Baker v. Janesville Traction Co.
This text of 234 N.W. 912 (Baker v. Janesville Traction Co.) is published on Counsel Stack Legal Research, covering Wisconsin Supreme Court primary law. Counsel Stack provides free access to over 12 million legal documents including statutes, case law, regulations, and constitutions.
Opinions
The following opinion was filed February 10, 1931:
The principal question raised by the demurrer is one of pleading. The safe-place statute (sec. 101.06) has been considered, analyzed, and upheld in a number of cases. Cases cited in Wis. Anno. Stats. 1930, p. 650 et seq. The question here is whether or not the allegations of the complaint show that the defendant has violated a duty placed upon it by.the statute which requires a place of employment to be safe and the employer to adopt and use such methods as are reasonably adequate to render the employment and place of employment safe. A mere general allegation that a place is unsafe without averment stating in what respect the place was unsafe, is a mere conclusion of law and insufficient as a matter of pleading to raise the issue. Emond v. Kimberly-Clark Co. 159 Wis. 83, 149 N. W. 760; Peake v. Buell, 90 Wis. 508, 63 N. W. 1053. In this case the pleader quite evidently realized the necessity of such averments being made, the allegation in that respect being, “and that notwithstanding said defendant street-car company failed to provide plaintiff at that terminal with a reasonably safe place of employment, which could have been done by the creating of a safety zone excluding automobiles from traveling over same while plaintiff was about his work on the street for the change of trolleys, and further failed to provide him with some one then and there to be stationed to watch and warn him, while thus engaged, of the approach and passing of automobiles, and further failed to provide other adequate means or devices for safeguarding plaintiff.”
It is apparent from a careful survey of the situation that a street railway using the public streets cannot station watchmen at every place where danger may be in the form of a [455]*455swiftly passing automobile, or supply barriers or other agencies for innumerable points where by accident or design trolley contacts are broken and remade. The term “safe” or “safety” means such freedom from danger to life, health, safety, or welfare of the employees as the nature of the employment and place of employment will reasonably permit.
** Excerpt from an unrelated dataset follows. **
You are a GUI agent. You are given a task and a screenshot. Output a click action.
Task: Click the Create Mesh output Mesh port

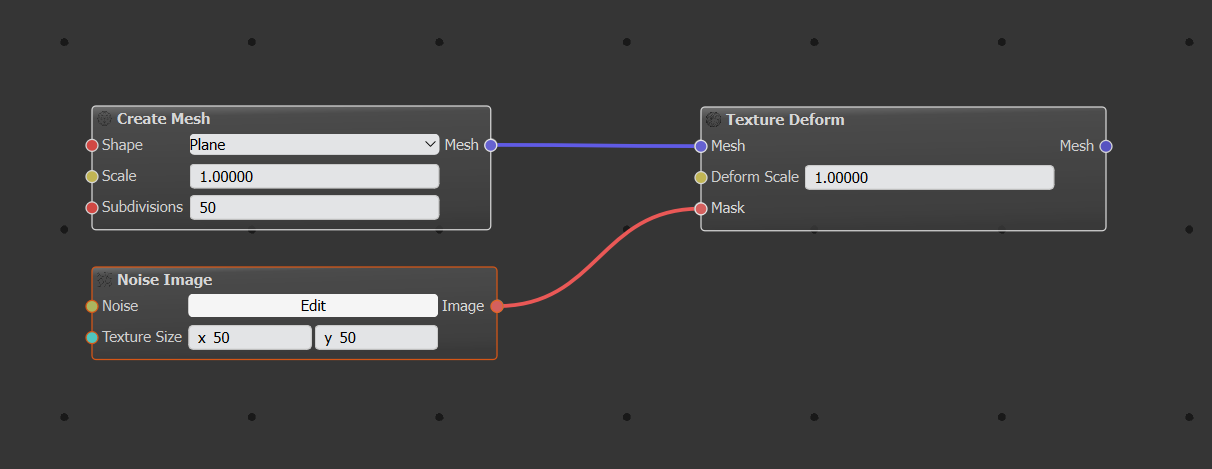(490, 145)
In the case of Miller v. Paine Lumber Co. 202 Wis. 77, 227 N. W. 933, 230 N. W. 702, the duty to provide means of warning the employee existed because the employee there, in order to perform his work, was necessarily so engaged that it was impossible for him to see obstructions and points of interference that made a likelihood of his being injured great enough to reasonably require such protection to render the employment safe. Here the employee, at the time of his injury, was to a very large extent making his own place of employment. He was free to act for himself and was as safe as any other user of the street. He was not engaged in an occupation which required - such constant attention as to prevent him from noticing his surroundings, nor was he placed in such a situation by reason of his occupation as to make it difficult for him to see all that was going on about him, nor did the pursuit of his work take from him the ability to move about freely. In fact he was in full control of his own movements with all the opportunity for observation of which any member of the public could avail himself. To require a street-car company to protect its employees under such circumstances by stationing watchmen and guards would multiply the risks and hazards of the employment rather than diminish them.
It is also apparent from the allegations of the complaint that at the place in question the defendant had no control over the street and no right to place any obstructions therein. Downs v. Northern States Power Co. 200 Wis. 401, 228 N. W. 471. So that in the consideration of the allega[456]*456tions of the complaint it appears that a failure of the defendant to perform its duty is not sufficiently alleged to create an issue. Certainly the framers of the statute did not intend that questions of this kind were to be submitted to a jury so that they might speculate upon possible or fanciful means of creating a place of safety, but, on the contrary, that those who allege a violation of the statute must show in what respect the person charged has failed to perform his duty. Hahn v. Rothstein, 174 Wis. 381, 182 N. W. 983.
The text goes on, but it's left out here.